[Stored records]
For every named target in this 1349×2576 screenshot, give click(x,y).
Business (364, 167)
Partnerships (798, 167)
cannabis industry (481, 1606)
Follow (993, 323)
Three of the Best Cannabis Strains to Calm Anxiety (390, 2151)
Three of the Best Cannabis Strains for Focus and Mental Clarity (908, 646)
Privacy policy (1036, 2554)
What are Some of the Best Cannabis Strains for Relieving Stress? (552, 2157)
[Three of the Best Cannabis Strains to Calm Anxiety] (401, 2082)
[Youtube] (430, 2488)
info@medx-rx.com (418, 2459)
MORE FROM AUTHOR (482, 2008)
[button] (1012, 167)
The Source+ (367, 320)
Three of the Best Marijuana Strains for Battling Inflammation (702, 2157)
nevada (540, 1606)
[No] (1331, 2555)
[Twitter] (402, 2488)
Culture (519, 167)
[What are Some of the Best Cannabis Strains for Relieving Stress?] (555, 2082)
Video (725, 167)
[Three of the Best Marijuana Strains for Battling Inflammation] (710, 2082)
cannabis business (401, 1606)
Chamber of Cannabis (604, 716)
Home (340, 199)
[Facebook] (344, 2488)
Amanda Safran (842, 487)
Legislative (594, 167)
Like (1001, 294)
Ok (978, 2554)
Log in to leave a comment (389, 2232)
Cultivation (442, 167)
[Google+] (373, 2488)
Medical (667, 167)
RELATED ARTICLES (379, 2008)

■ EXERCISE GOAL: The answer should be the exact lines running from the line containing "Legislative (594, 167)" to the last line of the entries, with nothing else.

■ SOLUTION:
Legislative (594, 167)
Like (1001, 294)
Ok (978, 2554)
Log in to leave a comment (389, 2232)
Cultivation (442, 167)
[Google+] (373, 2488)
Medical (667, 167)
RELATED ARTICLES (379, 2008)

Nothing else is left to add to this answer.